Only the lines from the one that contains "Ổ cắm di động" to the end of the material below are wanted, each duplicated exactly.
** INPUT DATA follows **
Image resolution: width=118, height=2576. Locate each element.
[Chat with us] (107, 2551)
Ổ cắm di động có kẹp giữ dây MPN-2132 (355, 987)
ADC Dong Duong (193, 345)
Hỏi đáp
** End of INPUT DATA **
■ FINAL ANSWER
Ổ cắm di động có kẹp giữ dây MPN-2132 (355, 987)
ADC Dong Duong (193, 345)
Hỏi đáp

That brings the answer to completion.